§ **PROBLEM**: Reproduce the records below exactly, but only between the lines holding "[Newsletter Submit Button] (123, 1871)" and "Business Training (21, 1415)", inclusive.

(Entries taken from a collection)
·····

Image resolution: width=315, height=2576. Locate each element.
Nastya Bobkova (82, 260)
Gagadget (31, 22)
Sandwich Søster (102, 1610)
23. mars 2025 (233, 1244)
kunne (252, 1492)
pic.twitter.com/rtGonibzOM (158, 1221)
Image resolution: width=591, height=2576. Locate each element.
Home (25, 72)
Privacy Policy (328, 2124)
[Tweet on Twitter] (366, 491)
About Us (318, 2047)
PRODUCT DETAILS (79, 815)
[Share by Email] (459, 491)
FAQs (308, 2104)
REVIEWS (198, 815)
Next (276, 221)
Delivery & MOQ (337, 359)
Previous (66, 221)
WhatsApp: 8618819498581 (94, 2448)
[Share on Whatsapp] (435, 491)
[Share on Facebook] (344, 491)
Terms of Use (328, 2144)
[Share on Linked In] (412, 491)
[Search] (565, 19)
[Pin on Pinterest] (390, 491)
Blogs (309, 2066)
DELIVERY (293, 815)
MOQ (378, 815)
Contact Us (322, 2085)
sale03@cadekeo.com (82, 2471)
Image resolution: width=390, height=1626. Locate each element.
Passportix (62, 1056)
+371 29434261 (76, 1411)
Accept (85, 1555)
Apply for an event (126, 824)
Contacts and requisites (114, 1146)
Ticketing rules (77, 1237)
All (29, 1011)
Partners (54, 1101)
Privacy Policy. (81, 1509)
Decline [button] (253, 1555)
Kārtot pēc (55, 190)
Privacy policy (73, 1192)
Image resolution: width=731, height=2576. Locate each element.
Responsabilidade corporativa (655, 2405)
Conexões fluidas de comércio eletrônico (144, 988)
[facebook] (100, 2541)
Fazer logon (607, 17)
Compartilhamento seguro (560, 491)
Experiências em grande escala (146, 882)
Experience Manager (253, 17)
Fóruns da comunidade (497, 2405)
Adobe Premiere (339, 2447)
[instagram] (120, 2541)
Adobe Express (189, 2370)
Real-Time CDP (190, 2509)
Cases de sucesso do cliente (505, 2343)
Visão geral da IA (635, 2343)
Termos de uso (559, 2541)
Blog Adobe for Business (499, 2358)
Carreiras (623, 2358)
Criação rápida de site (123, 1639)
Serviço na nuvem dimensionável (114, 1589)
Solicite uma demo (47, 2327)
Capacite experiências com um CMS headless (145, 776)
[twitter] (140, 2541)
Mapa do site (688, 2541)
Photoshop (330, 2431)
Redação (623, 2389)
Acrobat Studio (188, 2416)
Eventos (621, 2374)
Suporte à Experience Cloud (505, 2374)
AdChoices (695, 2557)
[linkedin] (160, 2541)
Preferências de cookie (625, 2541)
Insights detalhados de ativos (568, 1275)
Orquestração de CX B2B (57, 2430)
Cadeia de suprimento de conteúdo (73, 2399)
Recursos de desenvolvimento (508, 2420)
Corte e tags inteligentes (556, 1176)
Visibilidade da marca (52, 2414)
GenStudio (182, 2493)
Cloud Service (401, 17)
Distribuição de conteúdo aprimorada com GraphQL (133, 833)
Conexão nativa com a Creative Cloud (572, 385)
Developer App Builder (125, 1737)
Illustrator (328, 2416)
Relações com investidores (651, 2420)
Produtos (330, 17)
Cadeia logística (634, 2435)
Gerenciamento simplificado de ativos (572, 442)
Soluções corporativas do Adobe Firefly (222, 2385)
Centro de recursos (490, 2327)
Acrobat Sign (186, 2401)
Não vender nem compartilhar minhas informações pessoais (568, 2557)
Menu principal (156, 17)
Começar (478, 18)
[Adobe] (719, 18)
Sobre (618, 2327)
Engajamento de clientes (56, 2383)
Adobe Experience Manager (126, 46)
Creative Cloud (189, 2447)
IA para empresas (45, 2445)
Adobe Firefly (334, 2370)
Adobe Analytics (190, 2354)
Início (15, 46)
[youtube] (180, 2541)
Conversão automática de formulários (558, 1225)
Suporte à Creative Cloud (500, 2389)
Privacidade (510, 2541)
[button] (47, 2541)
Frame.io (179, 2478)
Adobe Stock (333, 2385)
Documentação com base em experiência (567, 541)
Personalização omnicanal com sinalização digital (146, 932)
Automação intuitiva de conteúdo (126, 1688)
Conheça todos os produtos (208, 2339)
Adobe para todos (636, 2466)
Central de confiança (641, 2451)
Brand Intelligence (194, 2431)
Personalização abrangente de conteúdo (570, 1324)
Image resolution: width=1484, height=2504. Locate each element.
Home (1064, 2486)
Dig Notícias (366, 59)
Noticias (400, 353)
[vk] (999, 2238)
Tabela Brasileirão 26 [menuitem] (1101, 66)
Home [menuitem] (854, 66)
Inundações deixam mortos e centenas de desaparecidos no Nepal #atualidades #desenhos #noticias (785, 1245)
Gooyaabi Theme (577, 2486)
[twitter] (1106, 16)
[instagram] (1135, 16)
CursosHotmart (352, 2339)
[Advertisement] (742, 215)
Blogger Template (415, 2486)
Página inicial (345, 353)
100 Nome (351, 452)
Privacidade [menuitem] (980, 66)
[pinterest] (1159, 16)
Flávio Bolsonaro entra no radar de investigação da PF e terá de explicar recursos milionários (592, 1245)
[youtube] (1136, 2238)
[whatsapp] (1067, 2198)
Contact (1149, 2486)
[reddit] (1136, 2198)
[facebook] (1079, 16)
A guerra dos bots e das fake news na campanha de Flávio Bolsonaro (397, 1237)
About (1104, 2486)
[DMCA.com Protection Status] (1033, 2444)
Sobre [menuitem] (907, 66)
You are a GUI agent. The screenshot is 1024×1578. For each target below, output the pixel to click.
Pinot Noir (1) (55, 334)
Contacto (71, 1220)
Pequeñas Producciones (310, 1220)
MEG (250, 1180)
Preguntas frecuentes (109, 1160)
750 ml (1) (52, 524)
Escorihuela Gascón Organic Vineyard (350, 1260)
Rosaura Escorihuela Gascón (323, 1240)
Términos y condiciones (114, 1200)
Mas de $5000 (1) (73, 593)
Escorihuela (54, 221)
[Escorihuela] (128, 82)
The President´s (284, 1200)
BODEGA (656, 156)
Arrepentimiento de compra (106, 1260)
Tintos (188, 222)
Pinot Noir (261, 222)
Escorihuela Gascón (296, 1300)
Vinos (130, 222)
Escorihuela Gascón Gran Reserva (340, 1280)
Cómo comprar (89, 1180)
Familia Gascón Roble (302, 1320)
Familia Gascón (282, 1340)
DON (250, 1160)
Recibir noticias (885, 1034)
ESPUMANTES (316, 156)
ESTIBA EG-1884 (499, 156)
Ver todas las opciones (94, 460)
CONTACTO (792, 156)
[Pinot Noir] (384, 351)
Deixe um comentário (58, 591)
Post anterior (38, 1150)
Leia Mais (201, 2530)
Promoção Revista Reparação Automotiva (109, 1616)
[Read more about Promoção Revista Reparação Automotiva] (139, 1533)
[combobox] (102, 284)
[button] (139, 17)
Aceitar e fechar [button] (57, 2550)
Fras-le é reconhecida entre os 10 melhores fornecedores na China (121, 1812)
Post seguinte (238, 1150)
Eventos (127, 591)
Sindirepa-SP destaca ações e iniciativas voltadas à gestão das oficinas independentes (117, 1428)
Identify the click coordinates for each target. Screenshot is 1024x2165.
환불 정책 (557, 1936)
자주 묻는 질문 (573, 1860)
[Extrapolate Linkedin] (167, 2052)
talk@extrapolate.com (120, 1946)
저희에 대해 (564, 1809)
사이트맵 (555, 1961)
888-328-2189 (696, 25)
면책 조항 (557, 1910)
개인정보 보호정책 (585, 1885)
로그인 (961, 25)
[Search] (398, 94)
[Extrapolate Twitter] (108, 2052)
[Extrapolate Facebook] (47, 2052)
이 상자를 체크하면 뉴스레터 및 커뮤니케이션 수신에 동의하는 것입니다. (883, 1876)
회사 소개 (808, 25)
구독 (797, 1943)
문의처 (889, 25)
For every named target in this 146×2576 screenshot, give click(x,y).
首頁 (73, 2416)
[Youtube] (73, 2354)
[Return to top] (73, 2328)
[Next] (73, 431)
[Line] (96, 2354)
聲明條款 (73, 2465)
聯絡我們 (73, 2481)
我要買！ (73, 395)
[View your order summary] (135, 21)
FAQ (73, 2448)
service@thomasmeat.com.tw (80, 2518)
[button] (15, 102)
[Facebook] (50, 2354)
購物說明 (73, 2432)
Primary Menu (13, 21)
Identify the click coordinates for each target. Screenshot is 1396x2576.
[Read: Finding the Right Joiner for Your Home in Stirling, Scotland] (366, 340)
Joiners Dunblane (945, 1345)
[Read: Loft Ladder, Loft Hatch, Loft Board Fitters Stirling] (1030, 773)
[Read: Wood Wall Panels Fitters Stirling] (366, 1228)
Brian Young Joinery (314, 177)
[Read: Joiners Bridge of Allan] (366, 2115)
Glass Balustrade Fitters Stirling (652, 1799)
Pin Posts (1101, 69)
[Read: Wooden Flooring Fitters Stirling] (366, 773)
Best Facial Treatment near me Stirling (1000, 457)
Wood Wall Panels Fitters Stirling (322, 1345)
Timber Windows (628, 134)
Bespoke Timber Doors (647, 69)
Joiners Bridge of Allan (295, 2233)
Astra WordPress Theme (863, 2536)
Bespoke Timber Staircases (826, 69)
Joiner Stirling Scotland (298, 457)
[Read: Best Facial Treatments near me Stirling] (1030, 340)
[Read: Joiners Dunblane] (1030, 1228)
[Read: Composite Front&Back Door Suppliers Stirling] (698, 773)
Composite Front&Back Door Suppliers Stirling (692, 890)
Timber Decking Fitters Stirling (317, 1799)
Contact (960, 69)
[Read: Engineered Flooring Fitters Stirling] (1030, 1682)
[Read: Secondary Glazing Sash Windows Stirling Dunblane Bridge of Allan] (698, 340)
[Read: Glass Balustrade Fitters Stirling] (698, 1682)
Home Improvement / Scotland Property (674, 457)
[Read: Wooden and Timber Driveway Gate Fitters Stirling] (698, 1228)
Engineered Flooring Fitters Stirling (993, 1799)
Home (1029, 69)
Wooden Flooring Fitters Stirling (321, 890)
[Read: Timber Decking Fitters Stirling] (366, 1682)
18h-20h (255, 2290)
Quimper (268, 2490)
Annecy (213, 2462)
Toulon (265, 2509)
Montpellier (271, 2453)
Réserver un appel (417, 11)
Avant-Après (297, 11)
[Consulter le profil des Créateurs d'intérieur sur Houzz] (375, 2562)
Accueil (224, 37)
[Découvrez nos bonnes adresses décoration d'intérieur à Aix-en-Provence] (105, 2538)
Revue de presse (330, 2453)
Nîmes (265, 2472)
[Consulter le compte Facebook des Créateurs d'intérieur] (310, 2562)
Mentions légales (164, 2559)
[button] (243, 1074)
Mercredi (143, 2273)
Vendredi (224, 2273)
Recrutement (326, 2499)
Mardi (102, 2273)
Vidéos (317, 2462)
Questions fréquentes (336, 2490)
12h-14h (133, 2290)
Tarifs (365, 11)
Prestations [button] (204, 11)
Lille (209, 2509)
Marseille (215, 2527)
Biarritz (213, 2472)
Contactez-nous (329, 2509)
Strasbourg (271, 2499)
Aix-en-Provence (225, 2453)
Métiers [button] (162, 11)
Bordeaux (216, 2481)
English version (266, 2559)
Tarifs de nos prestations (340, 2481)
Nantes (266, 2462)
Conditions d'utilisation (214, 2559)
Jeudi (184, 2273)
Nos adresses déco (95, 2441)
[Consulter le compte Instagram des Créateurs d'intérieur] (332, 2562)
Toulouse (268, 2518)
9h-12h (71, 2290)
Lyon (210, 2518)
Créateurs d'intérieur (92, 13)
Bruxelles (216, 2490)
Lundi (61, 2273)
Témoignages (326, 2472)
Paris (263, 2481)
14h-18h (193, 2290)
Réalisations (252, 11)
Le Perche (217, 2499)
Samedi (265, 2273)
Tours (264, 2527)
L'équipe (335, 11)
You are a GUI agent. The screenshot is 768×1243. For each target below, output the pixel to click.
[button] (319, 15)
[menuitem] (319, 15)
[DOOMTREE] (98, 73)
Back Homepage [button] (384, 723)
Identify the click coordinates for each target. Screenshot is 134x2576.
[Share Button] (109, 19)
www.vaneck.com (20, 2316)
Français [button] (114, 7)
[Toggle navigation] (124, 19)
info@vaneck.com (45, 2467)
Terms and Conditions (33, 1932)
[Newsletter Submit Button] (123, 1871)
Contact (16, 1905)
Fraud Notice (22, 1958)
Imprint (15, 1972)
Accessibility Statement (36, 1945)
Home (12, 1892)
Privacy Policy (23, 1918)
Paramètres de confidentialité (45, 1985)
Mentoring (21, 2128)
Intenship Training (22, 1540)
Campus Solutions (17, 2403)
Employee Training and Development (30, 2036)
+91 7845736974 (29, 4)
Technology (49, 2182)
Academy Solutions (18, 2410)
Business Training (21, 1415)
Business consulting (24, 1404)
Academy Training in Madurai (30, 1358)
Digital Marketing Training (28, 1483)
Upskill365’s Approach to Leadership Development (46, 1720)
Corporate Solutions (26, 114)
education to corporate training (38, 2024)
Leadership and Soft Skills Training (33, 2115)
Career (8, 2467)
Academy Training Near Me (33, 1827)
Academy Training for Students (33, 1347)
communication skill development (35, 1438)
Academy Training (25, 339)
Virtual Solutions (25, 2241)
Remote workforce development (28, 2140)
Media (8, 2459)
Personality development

·····

§ **ANSWER SPACE**:
[Newsletter Submit Button] (123, 1871)
Contact (16, 1905)
Fraud Notice (22, 1958)
Imprint (15, 1972)
Accessibility Statement (36, 1945)
Home (12, 1892)
Privacy Policy (23, 1918)
Paramètres de confidentialité (45, 1985)
Mentoring (21, 2128)
Intenship Training (22, 1540)
Campus Solutions (17, 2403)
Employee Training and Development (30, 2036)
+91 7845736974 (29, 4)
Technology (49, 2182)
Academy Solutions (18, 2410)
Business Training (21, 1415)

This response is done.